In this increasingly multilateral and multipolar age, emerging powers attempt to pierce the center of gravity and redraw the map of influence in international affairs. China is the most likely challenger to America as the “lonely superpower,” to borrow from Samuel Huntington’s 1999 article in Foreign Affairs. It is not surprising, then, that the U.S. president finally issued an invitation to slightly more than four-fifths of the leaders of the African continent. Also not surprising, he was clear on those whom he would not welcome. Presidents Robert Mugabe of Zimbabwe and Omar al Bashir of North Sudan are pariahs for the U.S., while the representatives of Madagascar, Egypt and Guinea-Bissau will also be staying home.
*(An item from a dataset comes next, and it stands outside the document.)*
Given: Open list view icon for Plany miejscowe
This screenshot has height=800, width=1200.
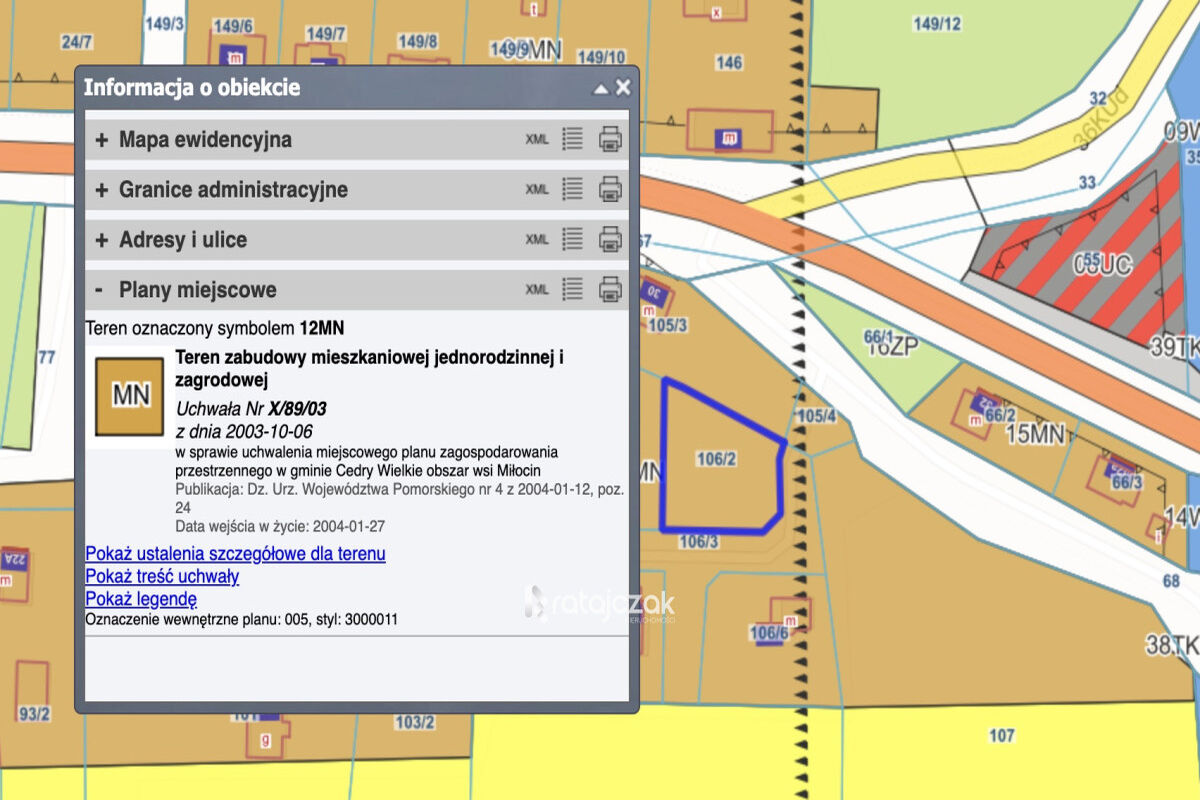Looking at the screenshot, I should (572, 290).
Drawing on John Mearsheimer’s argument that “states seek to maximize their power,” we may argue that they not only look for hard, but increasingly soft power strategies to become more sophisticated in asserting themselves. Even when it comes to Africa, this is not the first time the president has held multilateral meetings. The presidential lunch at the United Nations in September 2009 was “designed to broaden and expand the vision for US partnership with the continent,” and was said to be the “start of a dialogue between [the first Obama] administration and African leaders.”

But while any meeting with the president of the United States is significant, in an increasingly competitive environment, dining with 25 African leaders at the United Nations may not be entirely convincing. As I have argued in the journal BiztPol Affairs, the United States should also establish a summit, which it holds every three or four years. Not a one-off event, but a series of summits, coupled with numerous business meetings with the growing involvement of the American private sector. This latter can and should be in line with the achievements of the biennial U.S.-Africa Business Summit hosted by the Corporate Council on Africa, and held for the ninth time in October 2013 in Chicago, Illinois.
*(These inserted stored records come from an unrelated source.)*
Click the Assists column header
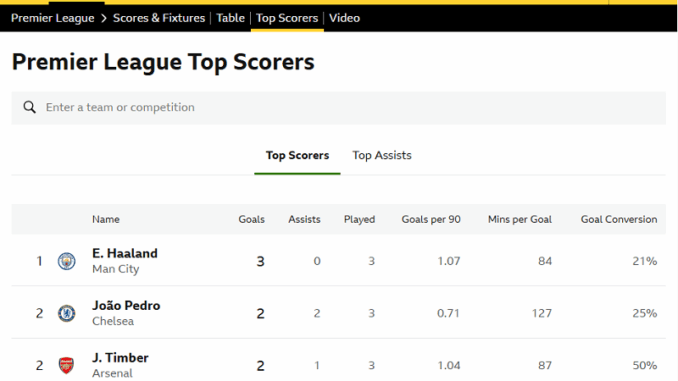Screen dimensions: 678x381 pos(304,219)
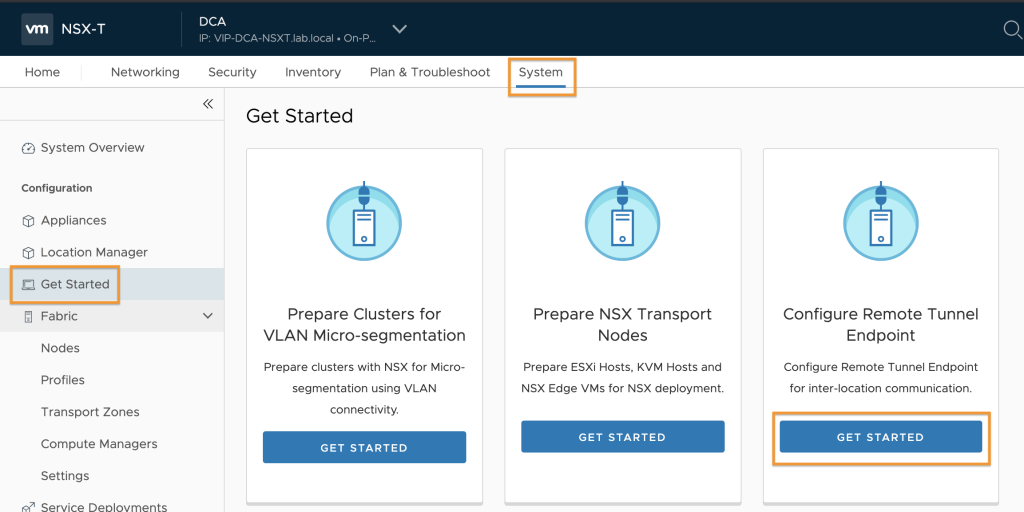The height and width of the screenshot is (512, 1024).
Task: Collapse the Fabric section chevron
Action: point(208,316)

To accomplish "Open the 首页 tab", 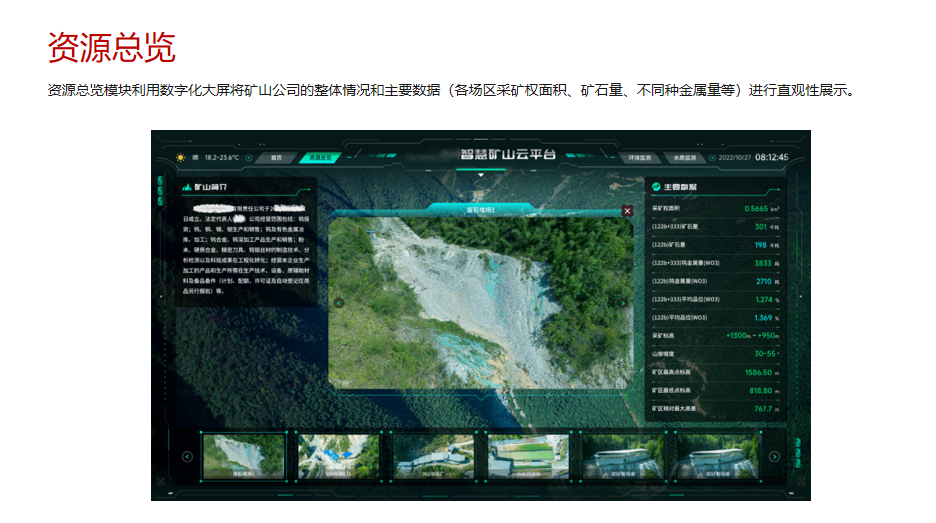I will coord(275,157).
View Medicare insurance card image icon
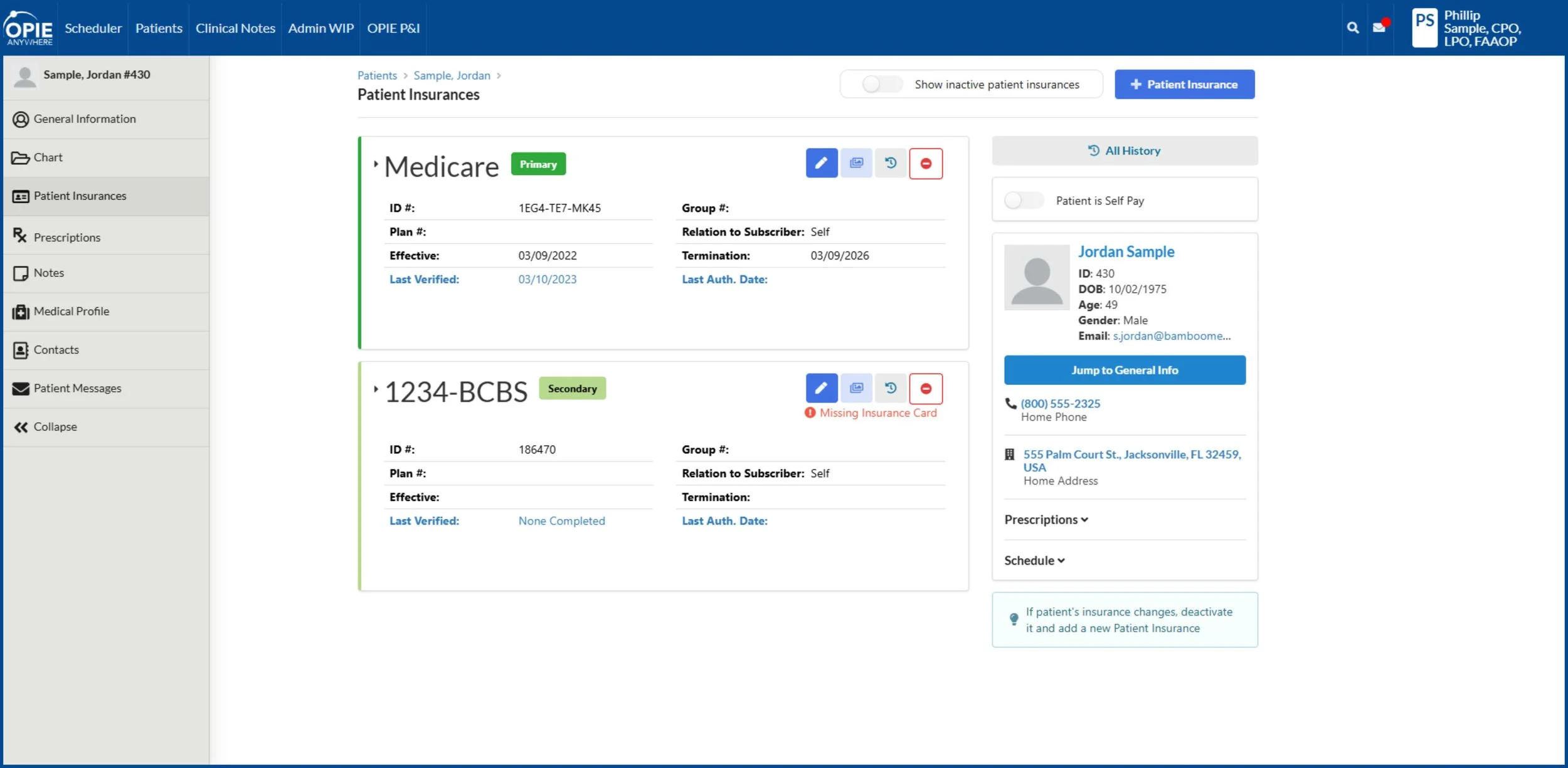Screen dimensions: 1568x768 (856, 163)
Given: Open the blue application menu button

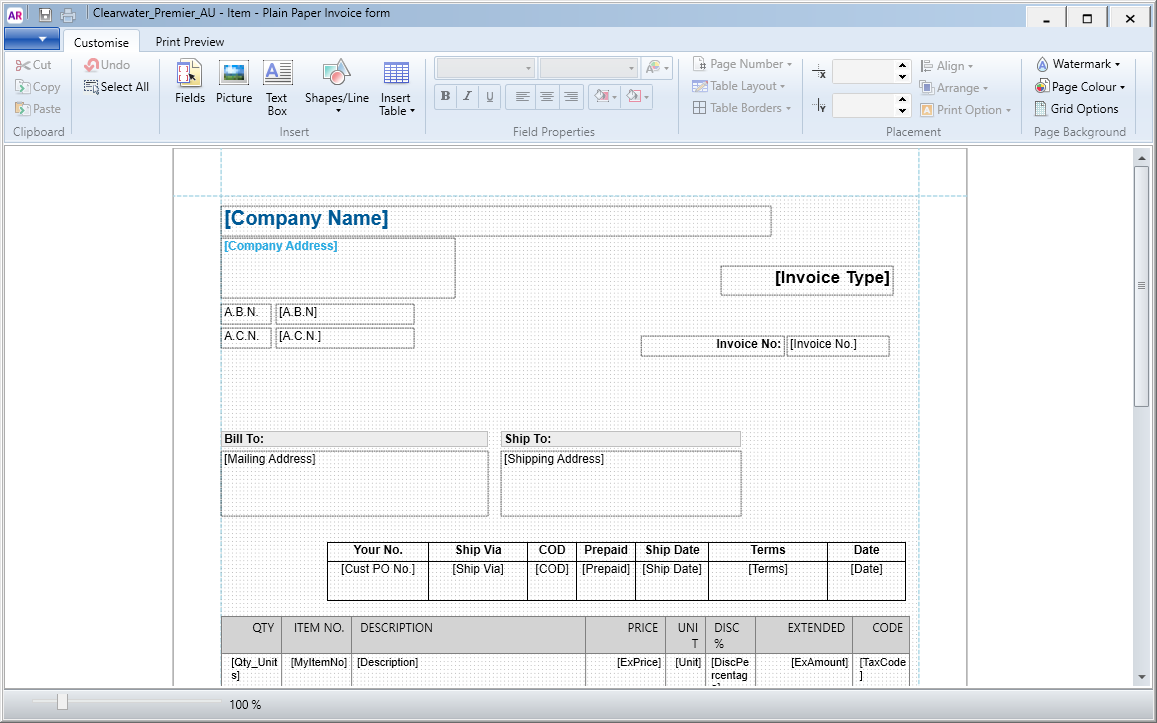Looking at the screenshot, I should click(x=32, y=39).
Africa has been high on foreign policy agendas across the global arena for the last two decades. Japan was a pioneer with the Tokyo International Conference on African Development (TICAD), which it has held every five years since its launch in 1993. India also holds its Africa–India Forum, Singapore has its business summit with Africa, Turkey organizes the Turkey–Africa Cooperation Summit, and almost every emerging power has come up with a similar method to become (or stay) competitive for African hearts, minds, and certainly markets. Even middle-size Central European nation Hungary initiated an event under the name “Budapest Africa Forum,” which may only be a one-time show, but was a worthwhile attempt to draw (more) attention to the potentially competitive advantages of the host country.
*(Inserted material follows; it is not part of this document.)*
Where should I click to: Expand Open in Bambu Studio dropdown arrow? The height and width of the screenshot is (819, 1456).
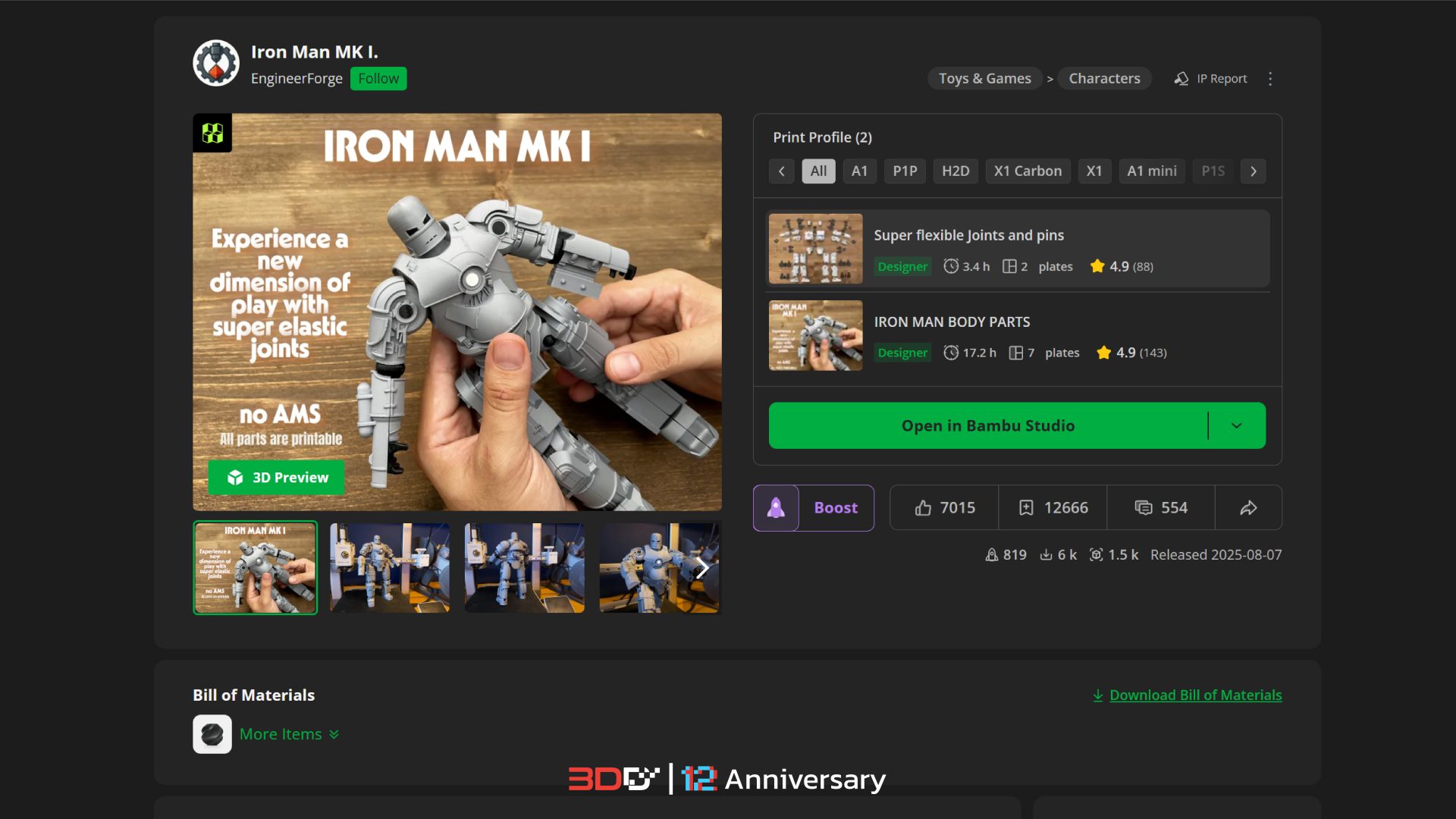tap(1236, 426)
The United States has long been lacking this foreign policy tool. The event of course is important, but so is what must come with it: follow-up meetings at the ministerial/departmental level, civil society activities, business fora, partnership building or investment opportunity workshops, and many more. All can finally contribute to a coherent U.S. Africa policy, a strategic unified government approach for long-term future purposes.

Along with this summit diplomacy, an enhanced American charm offensive can extend the range of expected economic activities. Although China has competitive offers, often as part of complex “packages,” as Raymond W. Copson, author of The United States in Africa suggests, the U.S. “can compete with China in supporting higher education for Africans through scholarships and assistance to African universities. [America] can win friends at the grass roots by fulfilling [its] promise to eliminate trade barriers […], scale up legislative, technical and medical exchanges and support infrastructure projects where there would be direct benefit to Africa’s poor.”

Courting Africa with the recent presidential invitation and strengthening the soft aspect of its strategy could help the U.S. regain momentum in its Africa diplomacy.

Istvan Tarrosy is co-editor of The African State in a Changing Global Context. Breakdowns and Transformations (Berlin, 2010), and is Assistant Professor of Political Science at the University of Pecs, Hungary. He is Fulbright Visiting Research Fellow at the Center for African Studies, University of Florida.